==== DATA RECORDS ====

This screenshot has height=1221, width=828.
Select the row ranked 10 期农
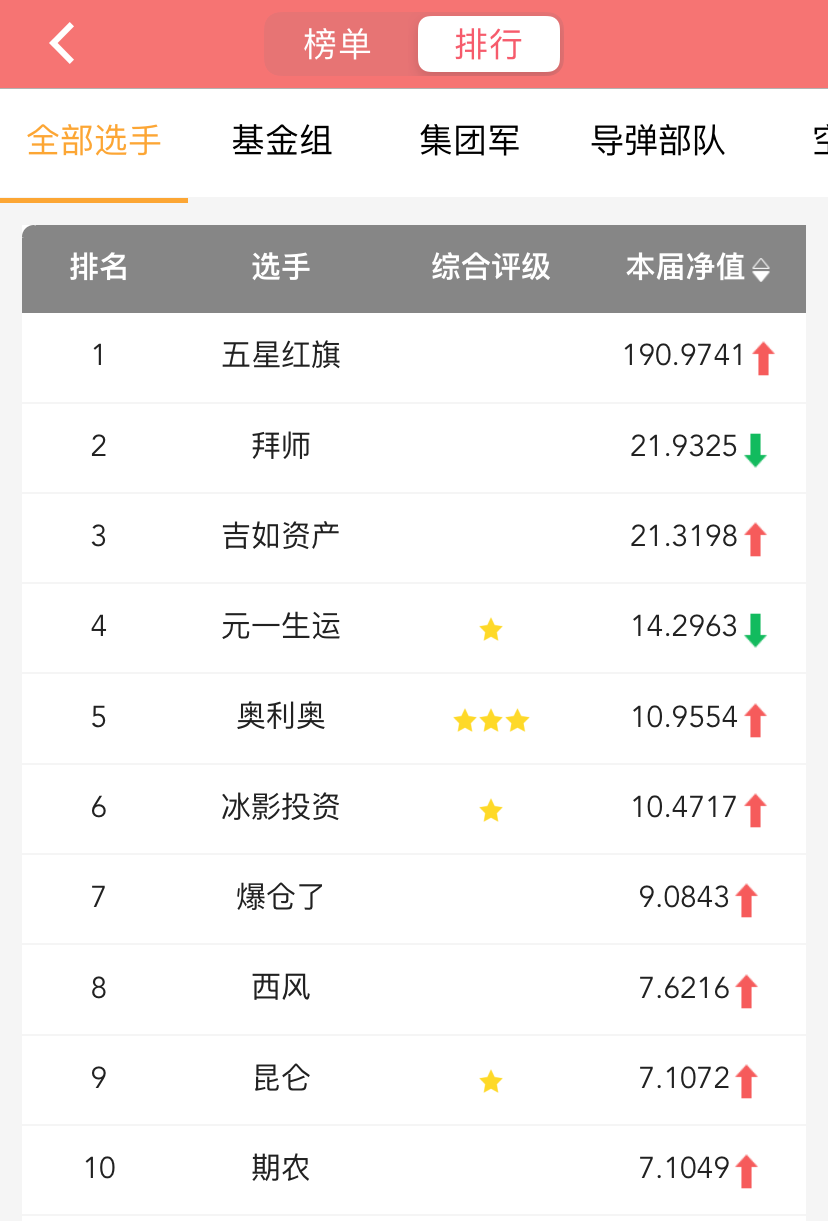(414, 1168)
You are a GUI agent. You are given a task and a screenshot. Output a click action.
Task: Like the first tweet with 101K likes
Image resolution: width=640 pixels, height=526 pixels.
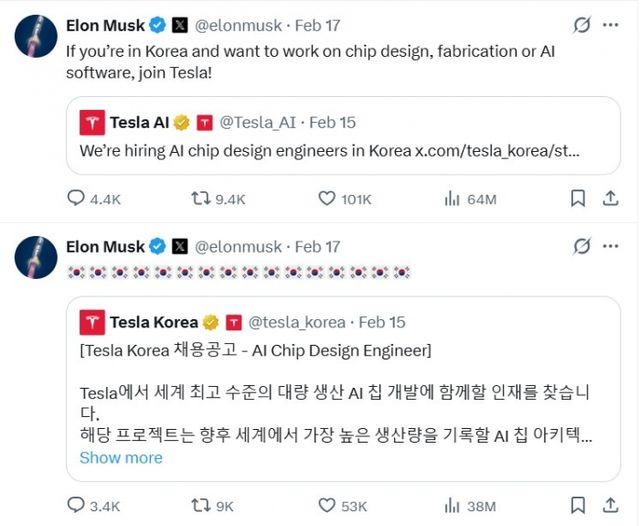pos(326,199)
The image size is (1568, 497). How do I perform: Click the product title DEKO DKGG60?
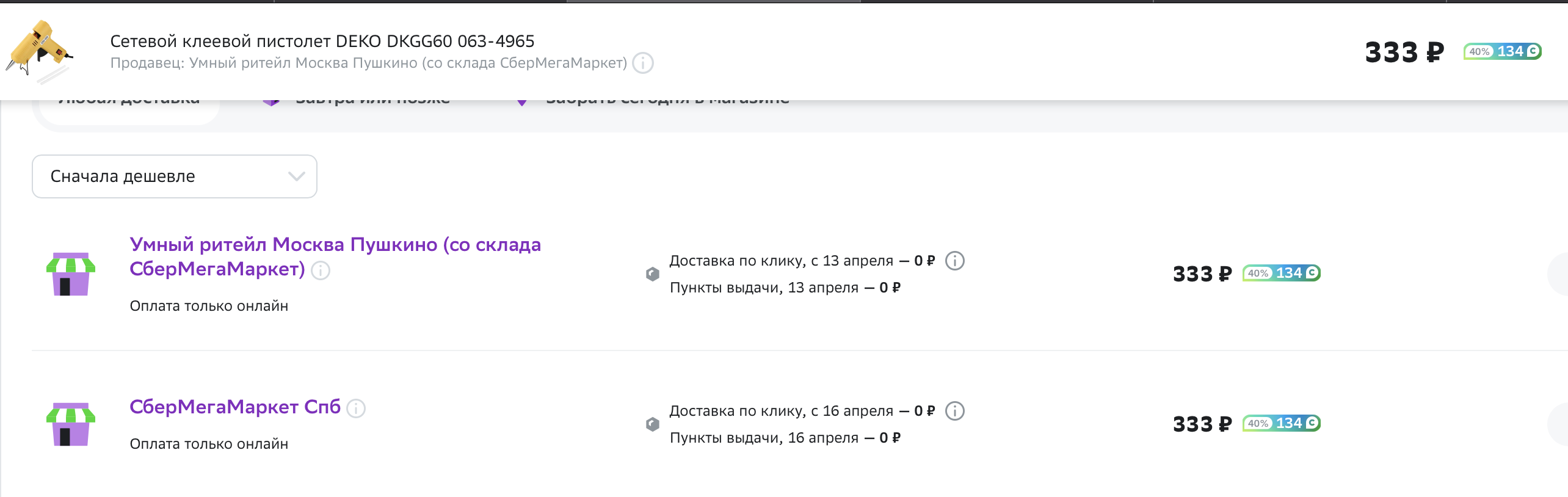[x=322, y=41]
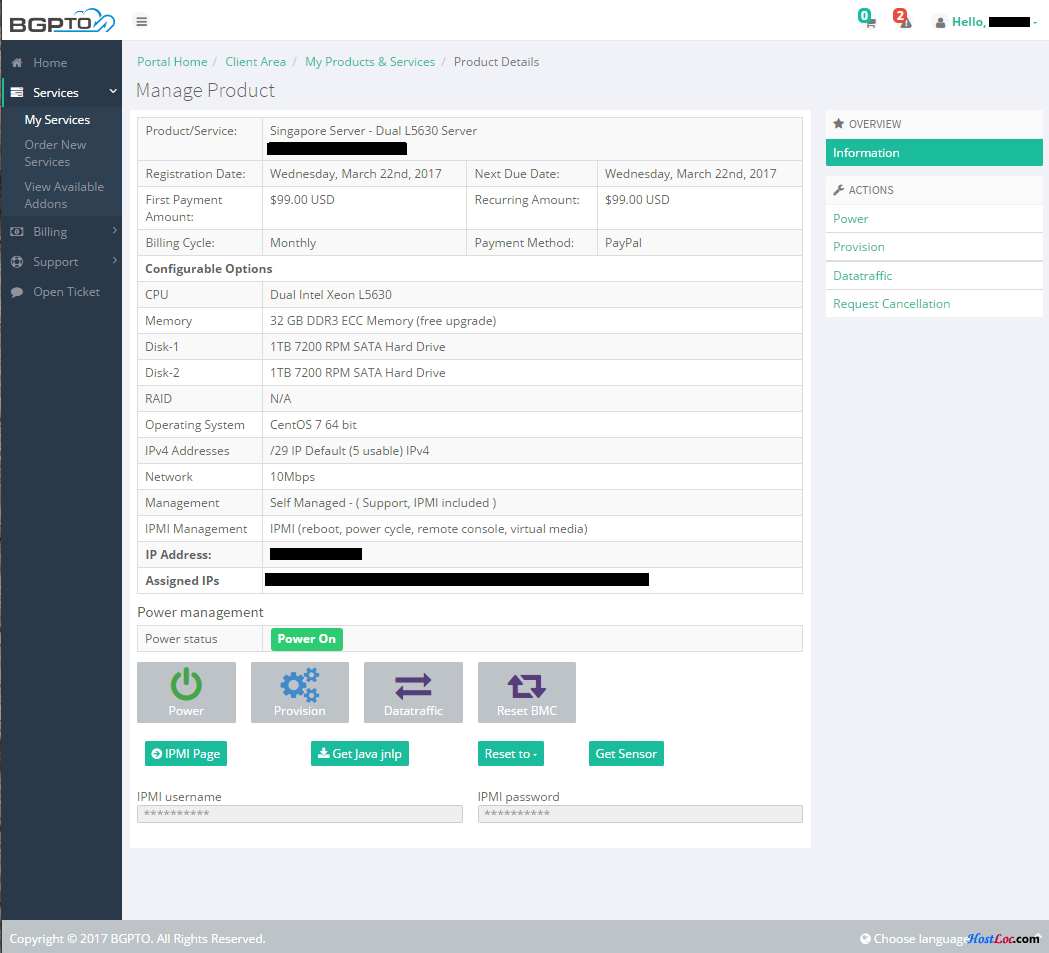Click the IPMI username field
Image resolution: width=1049 pixels, height=953 pixels.
(x=300, y=814)
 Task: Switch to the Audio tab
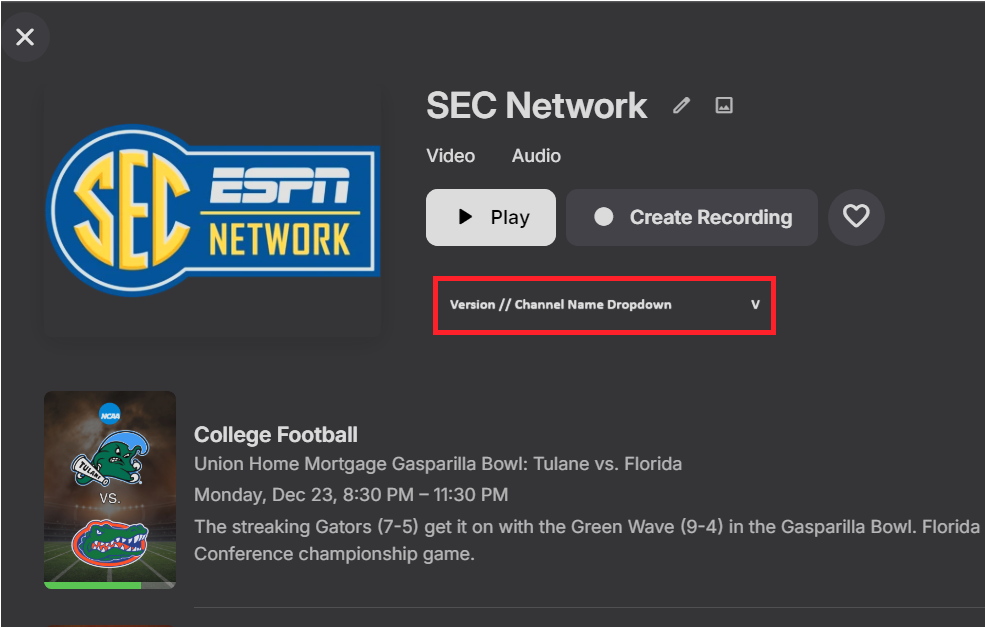pyautogui.click(x=536, y=156)
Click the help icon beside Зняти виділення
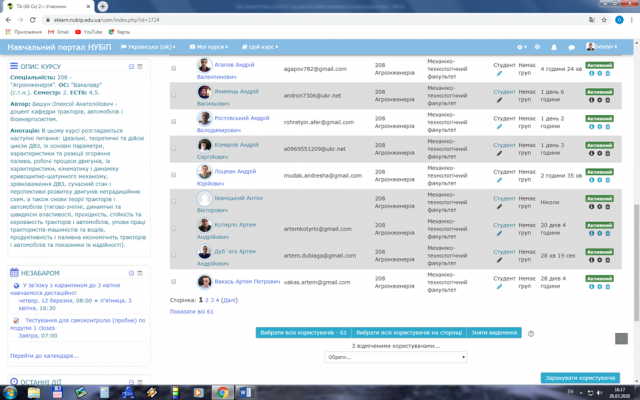This screenshot has height=400, width=640. (531, 333)
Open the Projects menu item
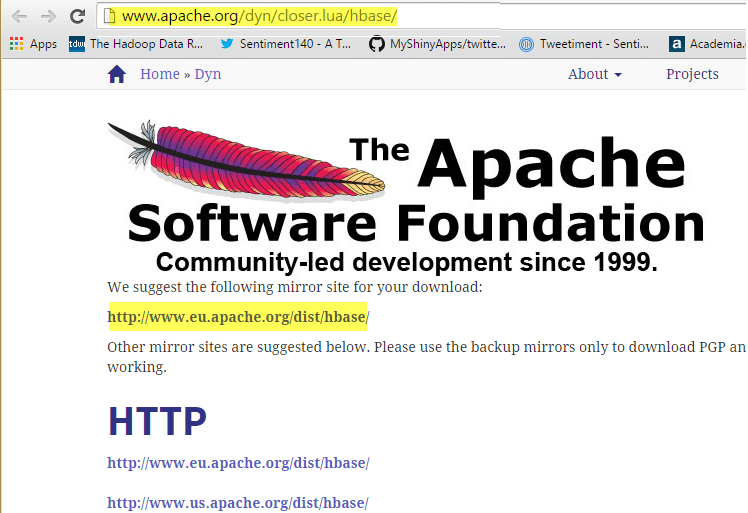The height and width of the screenshot is (513, 748). pos(692,74)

====

◆ **WHAT YOU ARE ASKED TO DO**:
Your copy of the data should match it exactly, apart from the images, which are omitted.

◆ **RESULT BELOW**:
This screenshot has height=1221, width=828.
Select the row ranked 10 期农
(414, 1168)
You are a GUI agent. You are given a task and a screenshot. Output a click action.
Task: Like the first tweet with 101K likes
Image resolution: width=640 pixels, height=526 pixels.
pos(326,199)
The image size is (1568, 497). How do I perform: Click the product title DEKO DKGG60?
[x=322, y=41]
Click the IPMI username field
Image resolution: width=1049 pixels, height=953 pixels.
(x=300, y=814)
 Task: Switch to the Audio tab
pyautogui.click(x=536, y=156)
Click the help icon beside Зняти виділення
This screenshot has height=400, width=640. (531, 333)
Open the Projects menu item
The height and width of the screenshot is (513, 748). pos(692,74)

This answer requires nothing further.